Here's the deal. I'm not a nervous person typically. Especially meeting new people. I can be shy, but can usually manage a friendly smile and good eye contact with a firm handshake in social situations. But I also pick up on the energy of other people quickly and tend to mirror it - it's something I can't control.

So I approach him with my head down, no smile.

"Will you have time for signing?" I ask, holding out my sweat-soaked copy of his book Between the Bridge and the River.

He doesn't smile either. He sort of scans the crowd, then nods and moves toward the limo to drop off his backpack. When he returns I say something more gruff/stupid as he signs my book, and barely manage a thank you. Then we leave.

It was one of the more disheartening moments of my life. I felt like crying.

It's silly, I know.

But he worked really hard to make us laugh that night and there were so many things that I could've said like "What a great show!" or "Thank you for making me laugh every night; the only other person to accomplish that so consistently is my husband" or "I really loved your book."

I said none of these things.

It was like letting down a really great friend. And I'm sorry.
Another thing. I like Craig more when he's smiling at me from my TV set than in person.

Not because he isn't wonderful to see in person.

But because it just seems safer and more real. Does that make sense?

With some folks it's best if they're left up there on that pedestal looking fresh and happy and funny, rather than tired and quiet and spent after a really great show.
I am listening to: Four Weddings and a Funeral
I am reading: The Shack by William P. Young
And I am: Still kinda bummed about the whole thing


Susan's Snippets said...

Hedy -

I can relate on some level...

After seeing Joseph and The Amazing Technicolor Dreamcoat at the Chicago Theatre starring Donny Osmond (I know, but he was great!) – I waited in the alley for his I handed him the show program to sign...I froze and the only thing I could think to say was....“I am the same age as you!”

whoop de f***ing do

Anonymous said...

Don't be to hard on yourself Hedy! We celebrities understand the dynamics of these things and we hold no animosity towards the people who pay to see us... oh there are some shitheads who cross the line but by and large we are grateful for the appreciation.
Heck, you should have seen Jim at the Alice Cooper concert in '77... you'd think Miley Cyrus was playing!
By the way, have you seen my sunglasses anywhere?


You had Ferguson fright!
That really sucks, but look at it this way, you're probably not the first person, and you won't be the last.

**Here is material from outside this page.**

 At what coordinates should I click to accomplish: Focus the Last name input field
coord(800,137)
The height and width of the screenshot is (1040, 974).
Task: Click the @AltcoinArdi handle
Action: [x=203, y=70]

I wonder if that's how people feel when they meet their favorite blogger in person--doesn't seem real unless you're reading them versus actually seeing them.

buck up Ferguson Fan, you will have another birthday next year..
2nd chance for 1st impression

Posol'stvo the Medved said...

Odd that you cut him such a break for being subdued and not give yourself one.

You were being polite and trying to respect his boundaries.

If I were Craig Ferguson, I think I might have appreciated that. When I become Craig Ferguson (I've heard about a portal in a file office in NYC...), I'll have a better idea and I'll let you know.